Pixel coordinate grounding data
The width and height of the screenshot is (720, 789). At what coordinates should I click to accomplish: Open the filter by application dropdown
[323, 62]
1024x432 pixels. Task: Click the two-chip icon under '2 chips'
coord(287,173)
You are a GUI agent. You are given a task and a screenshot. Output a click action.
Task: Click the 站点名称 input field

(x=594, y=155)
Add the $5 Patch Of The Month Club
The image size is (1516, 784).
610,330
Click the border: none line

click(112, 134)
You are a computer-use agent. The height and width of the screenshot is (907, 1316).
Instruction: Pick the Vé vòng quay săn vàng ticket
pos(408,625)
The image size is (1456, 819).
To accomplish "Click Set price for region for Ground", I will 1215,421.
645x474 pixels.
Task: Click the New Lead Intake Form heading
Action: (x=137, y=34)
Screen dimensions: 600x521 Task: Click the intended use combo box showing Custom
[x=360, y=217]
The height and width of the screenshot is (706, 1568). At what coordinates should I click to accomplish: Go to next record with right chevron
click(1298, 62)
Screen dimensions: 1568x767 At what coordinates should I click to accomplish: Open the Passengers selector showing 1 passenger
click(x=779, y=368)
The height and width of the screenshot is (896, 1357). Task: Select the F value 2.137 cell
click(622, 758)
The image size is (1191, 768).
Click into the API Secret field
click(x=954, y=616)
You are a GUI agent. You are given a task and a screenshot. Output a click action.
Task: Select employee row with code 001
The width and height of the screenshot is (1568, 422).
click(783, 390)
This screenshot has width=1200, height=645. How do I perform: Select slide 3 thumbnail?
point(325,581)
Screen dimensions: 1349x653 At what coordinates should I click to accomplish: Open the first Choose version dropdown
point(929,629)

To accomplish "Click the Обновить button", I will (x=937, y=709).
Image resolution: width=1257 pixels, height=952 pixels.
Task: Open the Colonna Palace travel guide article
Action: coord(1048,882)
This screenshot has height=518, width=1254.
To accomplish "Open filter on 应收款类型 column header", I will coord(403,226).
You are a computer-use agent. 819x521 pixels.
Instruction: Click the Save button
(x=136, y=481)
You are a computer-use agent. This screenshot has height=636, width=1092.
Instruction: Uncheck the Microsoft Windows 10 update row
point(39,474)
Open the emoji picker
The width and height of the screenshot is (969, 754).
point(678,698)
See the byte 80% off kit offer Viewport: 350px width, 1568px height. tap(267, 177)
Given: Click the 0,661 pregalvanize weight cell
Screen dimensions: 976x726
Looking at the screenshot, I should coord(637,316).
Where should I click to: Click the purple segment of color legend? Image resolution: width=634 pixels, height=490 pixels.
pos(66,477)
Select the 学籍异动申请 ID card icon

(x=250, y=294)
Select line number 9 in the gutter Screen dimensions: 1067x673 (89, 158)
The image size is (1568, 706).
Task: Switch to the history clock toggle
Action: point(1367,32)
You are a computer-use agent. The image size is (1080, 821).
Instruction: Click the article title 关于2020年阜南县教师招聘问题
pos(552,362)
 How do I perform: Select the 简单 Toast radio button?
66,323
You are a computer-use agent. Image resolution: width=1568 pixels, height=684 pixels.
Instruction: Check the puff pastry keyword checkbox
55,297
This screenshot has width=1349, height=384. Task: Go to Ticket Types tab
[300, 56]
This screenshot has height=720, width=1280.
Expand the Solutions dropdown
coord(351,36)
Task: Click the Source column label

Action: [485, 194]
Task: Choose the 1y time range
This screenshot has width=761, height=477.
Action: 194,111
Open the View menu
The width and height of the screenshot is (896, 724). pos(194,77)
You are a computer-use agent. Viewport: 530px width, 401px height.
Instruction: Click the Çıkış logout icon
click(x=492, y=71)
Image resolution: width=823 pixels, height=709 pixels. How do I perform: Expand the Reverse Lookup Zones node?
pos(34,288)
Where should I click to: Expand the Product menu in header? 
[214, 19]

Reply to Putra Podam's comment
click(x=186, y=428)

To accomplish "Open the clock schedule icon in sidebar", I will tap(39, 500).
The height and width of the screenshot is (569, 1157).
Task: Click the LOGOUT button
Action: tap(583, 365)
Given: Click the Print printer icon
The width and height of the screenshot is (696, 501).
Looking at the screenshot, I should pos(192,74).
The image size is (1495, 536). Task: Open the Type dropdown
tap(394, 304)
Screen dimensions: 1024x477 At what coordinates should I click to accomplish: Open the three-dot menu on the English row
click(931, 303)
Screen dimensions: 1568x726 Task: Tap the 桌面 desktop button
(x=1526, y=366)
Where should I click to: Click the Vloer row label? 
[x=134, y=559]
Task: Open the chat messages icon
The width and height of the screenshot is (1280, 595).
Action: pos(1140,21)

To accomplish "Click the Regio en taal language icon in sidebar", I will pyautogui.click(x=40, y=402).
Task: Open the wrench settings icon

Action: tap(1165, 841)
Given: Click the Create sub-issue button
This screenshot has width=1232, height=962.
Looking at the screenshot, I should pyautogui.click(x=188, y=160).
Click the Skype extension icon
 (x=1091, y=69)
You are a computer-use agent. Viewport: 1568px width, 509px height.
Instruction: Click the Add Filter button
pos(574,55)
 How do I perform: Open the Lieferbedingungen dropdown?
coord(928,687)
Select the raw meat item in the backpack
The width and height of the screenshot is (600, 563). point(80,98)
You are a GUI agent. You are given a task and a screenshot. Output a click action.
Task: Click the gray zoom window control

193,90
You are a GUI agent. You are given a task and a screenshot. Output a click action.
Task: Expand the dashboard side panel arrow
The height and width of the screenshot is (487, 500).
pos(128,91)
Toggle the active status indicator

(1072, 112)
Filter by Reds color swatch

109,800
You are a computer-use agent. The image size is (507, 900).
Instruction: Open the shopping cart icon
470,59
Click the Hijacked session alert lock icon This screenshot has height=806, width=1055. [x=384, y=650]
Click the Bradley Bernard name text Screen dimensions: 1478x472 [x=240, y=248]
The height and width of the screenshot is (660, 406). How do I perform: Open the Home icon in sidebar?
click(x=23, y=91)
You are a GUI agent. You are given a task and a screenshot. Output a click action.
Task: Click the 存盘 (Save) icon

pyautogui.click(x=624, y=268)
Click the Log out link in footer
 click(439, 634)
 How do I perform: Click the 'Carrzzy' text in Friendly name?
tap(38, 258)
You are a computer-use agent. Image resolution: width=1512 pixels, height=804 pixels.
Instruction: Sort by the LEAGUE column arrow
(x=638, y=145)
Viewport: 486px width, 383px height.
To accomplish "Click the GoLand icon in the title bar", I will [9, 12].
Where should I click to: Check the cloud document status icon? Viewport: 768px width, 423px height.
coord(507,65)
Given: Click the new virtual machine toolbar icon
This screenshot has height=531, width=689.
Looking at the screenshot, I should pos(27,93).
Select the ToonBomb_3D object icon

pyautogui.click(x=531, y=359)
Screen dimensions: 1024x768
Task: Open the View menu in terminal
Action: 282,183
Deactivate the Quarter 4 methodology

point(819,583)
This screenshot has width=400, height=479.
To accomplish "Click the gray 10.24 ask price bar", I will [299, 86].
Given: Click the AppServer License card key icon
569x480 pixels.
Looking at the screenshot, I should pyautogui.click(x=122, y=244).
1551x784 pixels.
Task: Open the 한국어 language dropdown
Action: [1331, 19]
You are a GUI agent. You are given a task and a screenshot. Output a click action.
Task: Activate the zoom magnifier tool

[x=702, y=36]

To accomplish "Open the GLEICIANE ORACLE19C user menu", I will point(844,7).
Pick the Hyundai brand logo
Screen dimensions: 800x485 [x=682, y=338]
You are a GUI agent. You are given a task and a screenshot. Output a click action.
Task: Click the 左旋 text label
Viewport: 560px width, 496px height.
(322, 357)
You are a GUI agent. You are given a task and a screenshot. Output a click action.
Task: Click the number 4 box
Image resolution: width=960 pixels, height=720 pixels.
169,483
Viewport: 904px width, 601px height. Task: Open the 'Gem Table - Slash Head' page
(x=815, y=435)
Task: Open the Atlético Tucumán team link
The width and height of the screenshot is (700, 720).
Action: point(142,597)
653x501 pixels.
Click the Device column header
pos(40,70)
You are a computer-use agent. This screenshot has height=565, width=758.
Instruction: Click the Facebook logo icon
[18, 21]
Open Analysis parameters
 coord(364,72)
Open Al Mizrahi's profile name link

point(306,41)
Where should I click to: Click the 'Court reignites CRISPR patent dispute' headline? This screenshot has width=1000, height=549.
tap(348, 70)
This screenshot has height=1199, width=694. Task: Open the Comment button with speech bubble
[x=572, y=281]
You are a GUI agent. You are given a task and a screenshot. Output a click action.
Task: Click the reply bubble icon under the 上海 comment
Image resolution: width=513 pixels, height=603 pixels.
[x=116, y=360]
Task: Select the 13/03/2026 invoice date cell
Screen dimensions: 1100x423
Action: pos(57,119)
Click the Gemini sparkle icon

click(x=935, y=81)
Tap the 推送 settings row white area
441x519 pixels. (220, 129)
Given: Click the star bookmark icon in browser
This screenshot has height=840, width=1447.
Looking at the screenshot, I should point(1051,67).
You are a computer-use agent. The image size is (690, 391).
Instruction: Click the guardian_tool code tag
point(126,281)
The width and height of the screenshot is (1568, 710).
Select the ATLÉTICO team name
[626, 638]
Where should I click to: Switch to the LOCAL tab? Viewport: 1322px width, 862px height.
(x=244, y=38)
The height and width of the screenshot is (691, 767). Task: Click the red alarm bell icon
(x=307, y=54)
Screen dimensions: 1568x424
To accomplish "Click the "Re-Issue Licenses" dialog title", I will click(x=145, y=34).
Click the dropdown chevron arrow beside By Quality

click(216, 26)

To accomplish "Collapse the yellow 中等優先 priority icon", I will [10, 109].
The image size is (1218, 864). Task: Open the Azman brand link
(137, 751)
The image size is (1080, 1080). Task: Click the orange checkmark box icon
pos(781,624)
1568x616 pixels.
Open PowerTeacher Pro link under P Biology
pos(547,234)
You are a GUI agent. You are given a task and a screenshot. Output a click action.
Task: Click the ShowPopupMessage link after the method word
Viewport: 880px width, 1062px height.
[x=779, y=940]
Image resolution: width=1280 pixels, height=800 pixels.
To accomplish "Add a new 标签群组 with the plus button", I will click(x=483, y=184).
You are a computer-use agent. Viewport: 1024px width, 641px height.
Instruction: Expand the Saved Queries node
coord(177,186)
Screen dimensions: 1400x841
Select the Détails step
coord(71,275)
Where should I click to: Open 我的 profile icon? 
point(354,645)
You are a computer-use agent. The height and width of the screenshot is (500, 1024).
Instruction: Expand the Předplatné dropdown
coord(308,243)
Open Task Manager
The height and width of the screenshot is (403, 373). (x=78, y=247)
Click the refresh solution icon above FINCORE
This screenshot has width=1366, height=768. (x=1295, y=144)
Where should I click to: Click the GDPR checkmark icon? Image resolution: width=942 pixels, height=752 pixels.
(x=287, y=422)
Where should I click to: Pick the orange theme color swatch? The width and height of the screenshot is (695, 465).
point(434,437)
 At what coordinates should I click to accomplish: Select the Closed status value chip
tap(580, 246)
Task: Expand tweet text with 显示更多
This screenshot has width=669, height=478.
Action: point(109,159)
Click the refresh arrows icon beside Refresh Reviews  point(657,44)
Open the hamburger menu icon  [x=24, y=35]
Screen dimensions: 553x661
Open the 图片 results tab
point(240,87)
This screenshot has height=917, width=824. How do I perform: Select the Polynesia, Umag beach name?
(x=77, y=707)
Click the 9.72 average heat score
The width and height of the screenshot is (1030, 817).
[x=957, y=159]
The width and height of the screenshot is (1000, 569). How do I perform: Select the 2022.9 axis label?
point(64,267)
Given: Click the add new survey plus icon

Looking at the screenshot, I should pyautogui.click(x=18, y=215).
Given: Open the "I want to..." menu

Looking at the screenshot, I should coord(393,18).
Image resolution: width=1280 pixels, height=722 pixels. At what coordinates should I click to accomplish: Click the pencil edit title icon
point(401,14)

**Brief:** Exactly the lines from the one containing "Open the 图片 results tab" through the last line of the records are to be transcribed, both endpoints included.

**Task result:**
Open the 图片 results tab
point(240,87)
This screenshot has height=917, width=824. How do I perform: Select the Polynesia, Umag beach name?
(x=77, y=707)
Click the 9.72 average heat score
The width and height of the screenshot is (1030, 817).
[x=957, y=159]
The width and height of the screenshot is (1000, 569). How do I perform: Select the 2022.9 axis label?
point(64,267)
Given: Click the add new survey plus icon

Looking at the screenshot, I should pyautogui.click(x=18, y=215).
Given: Open the "I want to..." menu

Looking at the screenshot, I should coord(393,18).
Image resolution: width=1280 pixels, height=722 pixels. At what coordinates should I click to accomplish: Click the pencil edit title icon
point(401,14)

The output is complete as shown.